TASKS TO PERFORM –
- 1) In the essay below, shorten the paragraph beginning "As a lifelong atheist" while keeping its main facts.
- 2) Reproduce word for word the stretch of the essay from "He signs this" through "on the other.".

ARTICLE –
++++++++++++++++++++
THE LIBERTARIAN ENTERPRISE
Number 749, December 15, 2013
Whoever controls the Moon controls the
Earth and everything and everybody on it
Attribute to L. Neil Smith's The Libertarian Enterprise
For the past few years, I have written several essays in response to various conservatives' false claim that America is a "Christian country".
Rather than reiterate what I said, I would ask the curious reader to consult with Thomas Paine or Haym Solomon about that, to remember that Thomas Jefferson's handful of pronouncements on God are clearly metaphorical, and that Benjamin Franklin belonged to an organization whose members dedicated themselves to violating every one of the Ten Commandments.
If you just have to see what I have said, myself, here are some examples:
Conservatives have long whimpered about corporate and goverment policies forbidding employees who make contact with the public to wish said members "Merry Christmas!" at the appropriate time of the year, out of a moronic and purely irrational fear of offending members of the public who don't happen to be Christian, but are Jewish, Muslim, Hindu, Buddhist, Sikh, Jain, Rastafarian, Ba'hai, Cthuluites, Wiccans, or worshippers of the Flying Spaghetti Monster. The politically correct benediction, these employees are instructed, is "Happy Holidays".
As a lifelong atheist, I never take "Merry Christmas" as anything but a cheerful and sincere desire to share the spirit of the happiest time of the year. I enjoy Christmas as the ultimate capitalist celebration. It's a multiple-usage occasion and has been so since the dawn of history. I wish them "Merry Christmas" right back, and I mean it.
Unless I wish them a "Happy Zagmuk", sharing the oldest midwinter festival in our culture I can find any trace of. It's Babylonian, and celebrates the victory of the god-king Marduk over the forces of Chaos.
But as anybody with the merest understanding of history and human nature could have predicted, if you give the Political Correctness Zombies (Marduk needs to get back to work again) an Angstrom unit, they'll demand a parsec. It now appears that for the past couple of years, as soon as the Merry Christmases and Happy Holidayses start getting slung around, a professor (not of Liberal Arts, so he should know better) at a nearby university (to remain unnamed) sends out what he hopes are intimidating e-mails, scolding careless well-wishers, and asserting that these are not holidays ("holy days") to everyone, and that the only politically acceptable greeting is "Happy Midwinter Break".
He signs this exercise in stupidity "A Jewish Faculty Member".
Two responses come immediately to mind, both of them derived from good, basic Anglo-Saxon, which is not originally a Christian language. As soon as the almost overwhelming temptation to use them has been successfully resisted, there are some other matters for profound consideration.
First, what we are seeing here, in both the "Happy Holidays" and "Happy Winter Break" instances, is the yawning gulf of difference between pluralism, on the one hand, and multi-culturalism on the other.
The former accepts and allows everything. Nothing is compulsory and nothing (barring the initiation of physical force) is forbidden. Pluralism is frank and open, and it has standards. It doesn't tolerate priests as child molestors or "honor killings" of errant children. We all get to laugh, and eat each other's food, enjoy each other's music, and dance each other's dances. It's the essential American way. As a nation, we don't always manage to measure up to that standard, but we try.
++++++++++++++++++++
GIVEN DATA –
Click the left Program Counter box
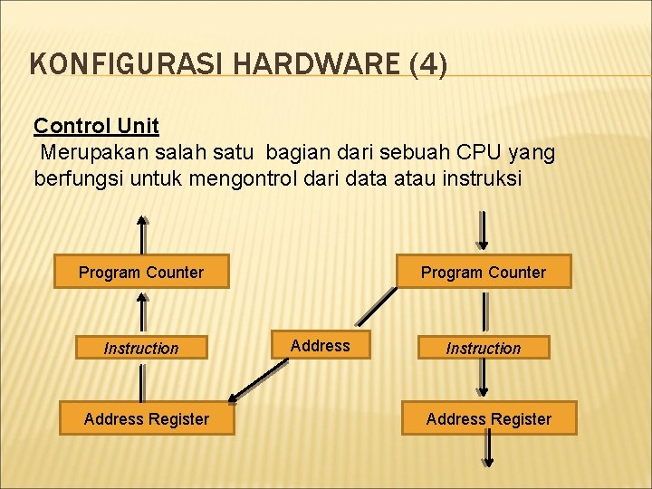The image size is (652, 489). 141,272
++++++++++++++++++++
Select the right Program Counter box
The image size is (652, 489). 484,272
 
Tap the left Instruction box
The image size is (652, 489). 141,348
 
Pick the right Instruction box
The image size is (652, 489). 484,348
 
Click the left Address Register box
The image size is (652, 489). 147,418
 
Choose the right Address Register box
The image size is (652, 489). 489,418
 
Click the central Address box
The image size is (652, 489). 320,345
++++++++++++++++++++
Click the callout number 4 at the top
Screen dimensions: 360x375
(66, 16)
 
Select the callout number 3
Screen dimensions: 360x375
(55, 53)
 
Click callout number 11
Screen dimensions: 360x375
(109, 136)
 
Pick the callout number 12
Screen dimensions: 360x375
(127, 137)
++++++++++++++++++++
ANSWERS PROVIDED –
- 1) As a lifelong atheist, I take "Merry Christmas" only as a cheerful, sincere wish to share the spirit of the happiest time of year. I enjoy Christmas as the ultimate capitalist celebration, an occasion with many uses since the dawn of history, and I return the "Merry Christmas" and mean it.

- 2)
He signs this exercise in stupidity "A Jewish Faculty Member".
Two responses come immediately to mind, both of them derived from good, basic Anglo-Saxon, which is not originally a Christian language. As soon as the almost overwhelming temptation to use them has been successfully resisted, there are some other matters for profound consideration.
First, what we are seeing here, in both the "Happy Holidays" and "Happy Winter Break" instances, is the yawning gulf of difference between pluralism, on the one hand, and multi-culturalism on the other.